## [What to produce]
Give back every record exactly.

## [Source records]
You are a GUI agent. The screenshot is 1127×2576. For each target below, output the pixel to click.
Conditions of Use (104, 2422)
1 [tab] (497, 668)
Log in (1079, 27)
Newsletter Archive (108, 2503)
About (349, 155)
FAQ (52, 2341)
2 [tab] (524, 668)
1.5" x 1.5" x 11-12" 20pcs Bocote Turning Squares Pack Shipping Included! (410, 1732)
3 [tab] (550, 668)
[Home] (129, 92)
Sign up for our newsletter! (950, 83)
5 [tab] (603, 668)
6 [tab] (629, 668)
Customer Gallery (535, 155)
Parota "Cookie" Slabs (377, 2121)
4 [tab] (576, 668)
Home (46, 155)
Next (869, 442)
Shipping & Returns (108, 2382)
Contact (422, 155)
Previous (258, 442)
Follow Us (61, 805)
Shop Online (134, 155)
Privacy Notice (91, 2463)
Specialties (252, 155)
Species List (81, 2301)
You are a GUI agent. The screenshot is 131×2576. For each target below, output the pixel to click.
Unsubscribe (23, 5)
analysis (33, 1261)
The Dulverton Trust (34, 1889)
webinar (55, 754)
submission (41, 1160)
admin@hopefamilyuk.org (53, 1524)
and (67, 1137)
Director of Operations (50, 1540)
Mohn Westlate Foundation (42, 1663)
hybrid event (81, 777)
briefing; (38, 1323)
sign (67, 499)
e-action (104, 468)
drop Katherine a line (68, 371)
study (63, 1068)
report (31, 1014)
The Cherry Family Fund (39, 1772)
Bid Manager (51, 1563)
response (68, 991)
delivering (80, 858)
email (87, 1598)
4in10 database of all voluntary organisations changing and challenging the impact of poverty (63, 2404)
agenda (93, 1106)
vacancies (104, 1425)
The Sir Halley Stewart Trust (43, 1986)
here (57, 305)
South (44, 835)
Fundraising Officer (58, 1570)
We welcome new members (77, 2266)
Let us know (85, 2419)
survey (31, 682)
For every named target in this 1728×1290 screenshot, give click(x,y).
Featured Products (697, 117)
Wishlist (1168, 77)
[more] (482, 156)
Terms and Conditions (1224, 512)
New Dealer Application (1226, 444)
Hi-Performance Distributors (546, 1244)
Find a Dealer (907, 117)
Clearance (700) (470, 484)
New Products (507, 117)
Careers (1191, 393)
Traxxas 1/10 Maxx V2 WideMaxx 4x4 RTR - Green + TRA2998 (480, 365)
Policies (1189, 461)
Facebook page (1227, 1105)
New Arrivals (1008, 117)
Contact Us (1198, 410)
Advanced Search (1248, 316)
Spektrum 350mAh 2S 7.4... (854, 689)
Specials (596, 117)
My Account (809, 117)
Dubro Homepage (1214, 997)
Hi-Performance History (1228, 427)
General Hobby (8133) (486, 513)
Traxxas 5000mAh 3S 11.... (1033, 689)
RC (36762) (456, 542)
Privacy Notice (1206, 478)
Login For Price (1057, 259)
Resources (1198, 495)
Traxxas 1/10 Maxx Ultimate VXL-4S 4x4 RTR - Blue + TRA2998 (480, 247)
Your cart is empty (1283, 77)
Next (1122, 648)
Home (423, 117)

## [Written answer]
You are a GUI agent. The screenshot is 1127×2576. For each target below, output the pixel to click.
Conditions of Use (104, 2422)
1 [tab] (497, 668)
Log in (1079, 27)
Newsletter Archive (108, 2503)
About (349, 155)
FAQ (52, 2341)
2 [tab] (524, 668)
1.5" x 1.5" x 11-12" 20pcs Bocote Turning Squares Pack Shipping Included! (410, 1732)
3 [tab] (550, 668)
[Home] (129, 92)
Sign up for our newsletter! (950, 83)
5 [tab] (603, 668)
6 [tab] (629, 668)
Customer Gallery (535, 155)
Parota "Cookie" Slabs (377, 2121)
4 [tab] (576, 668)
Home (46, 155)
Next (869, 442)
Shipping & Returns (108, 2382)
Contact (422, 155)
Previous (258, 442)
Follow Us (61, 805)
Shop Online (134, 155)
Privacy Notice (91, 2463)
Specialties (252, 155)
Species List (81, 2301)
You are a GUI agent. The screenshot is 131×2576. For each target below, output the pixel to click.
Unsubscribe (23, 5)
analysis (33, 1261)
The Dulverton Trust (34, 1889)
webinar (55, 754)
submission (41, 1160)
admin@hopefamilyuk.org (53, 1524)
and (67, 1137)
Director of Operations (50, 1540)
Mohn Westlate Foundation (42, 1663)
hybrid event (81, 777)
briefing; (38, 1323)
sign (67, 499)
e-action (104, 468)
drop Katherine a line (68, 371)
study (63, 1068)
report (31, 1014)
The Cherry Family Fund (39, 1772)
Bid Manager (51, 1563)
response (68, 991)
delivering (80, 858)
email (87, 1598)
4in10 database of all voluntary organisations changing and challenging the impact of poverty (63, 2404)
agenda (93, 1106)
vacancies (104, 1425)
The Sir Halley Stewart Trust (43, 1986)
here (57, 305)
South (44, 835)
Fundraising Officer (58, 1570)
We welcome new members (77, 2266)
Let us know (85, 2419)
survey (31, 682)
For every named target in this 1728×1290 screenshot, give click(x,y).
Featured Products (697, 117)
Wishlist (1168, 77)
[more] (482, 156)
Terms and Conditions (1224, 512)
New Dealer Application (1226, 444)
Hi-Performance Distributors (546, 1244)
Find a Dealer (907, 117)
Clearance (700) (470, 484)
New Products (507, 117)
Careers (1191, 393)
Traxxas 1/10 Maxx V2 WideMaxx 4x4 RTR - Green + TRA2998 (480, 365)
Policies (1189, 461)
Facebook page (1227, 1105)
New Arrivals (1008, 117)
Contact Us (1198, 410)
Advanced Search (1248, 316)
Spektrum 350mAh 2S 7.4... (854, 689)
Specials (596, 117)
My Account (809, 117)
Dubro Homepage (1214, 997)
Hi-Performance History (1228, 427)
General Hobby (8133) (486, 513)
Traxxas 5000mAh 3S 11.... (1033, 689)
RC (36762) (456, 542)
Privacy Notice (1206, 478)
Login For Price (1057, 259)
Resources (1198, 495)
Traxxas 1/10 Maxx Ultimate VXL-4S 4x4 RTR - Blue + TRA2998 (480, 247)
Your cart is empty (1283, 77)
Next (1122, 648)
Home (423, 117)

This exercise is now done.